The Australian Genetics of Depression Study: New Risk Loci and Dissecting Heterogeneity Between Subtypes

Background Major depressive disorder (MDD) is a common and highly heterogeneous psychiatric disorder but little is known about the genetic characterisation of this heterogeneity. Understanding the genetic etiology of MDD can be challenging as large sample sizes are needed for gene discovery – often achieved with a trade-off in the depth phenotyping.
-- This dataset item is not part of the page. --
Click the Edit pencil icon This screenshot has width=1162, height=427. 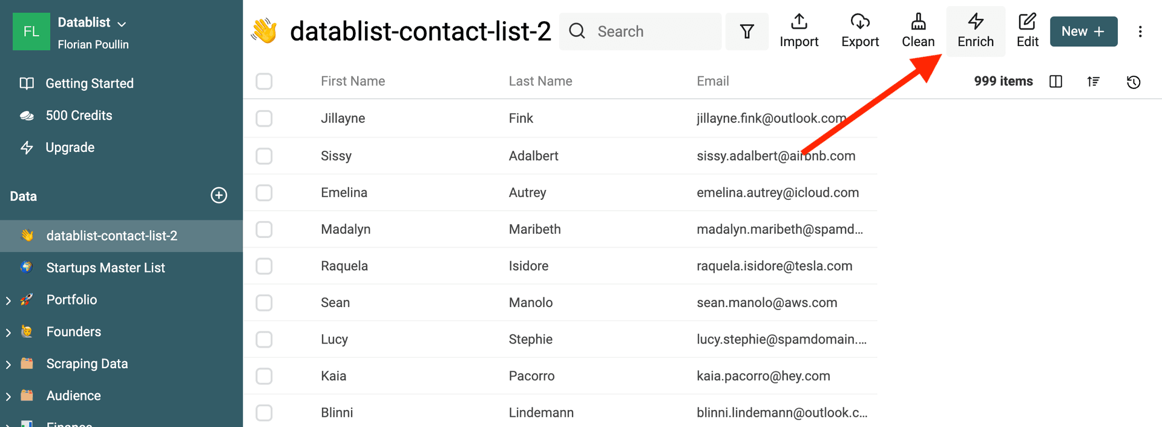pos(1027,22)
Methods The Australian Genetics of Depression Study is the largest stand-alone depression cohort with both genetic data and in-depth phenotyping and comprises a total of 15,792 participants of European ancestry, 92% of whom, met diagnostic criteria for MDD. We leveraged the unique nature of this cohort to conduct a meta-analysis with the largest depression GWAS to date and subsequently used polygenic scores (PGS) to investigate genetic heterogeneity across various clinical subtypes of MDD. Results We increased the number of known genome-wide significant variants associated with depression from 103 to 126 and found evidence of association of novel genes implicated in neuronal development. We show that a PGS for depression explains 5.7% of variance in MDD liability in our sample. Lastly, we find strong support for genetic heterogeneity in depression with differential associations of multiple psychiatric and comorbid traits with age of onset, longitudinal course and various subtypes of MDD. Conclusions Until now, this degree of detailed phenotyping in such a large sample of MDD cases has not been possible. Along with discovery of novel loci, we provide support for differential pathways to illness models that recognize both the overlap with other common psychiatric disorders, as well as pathophysiological differences.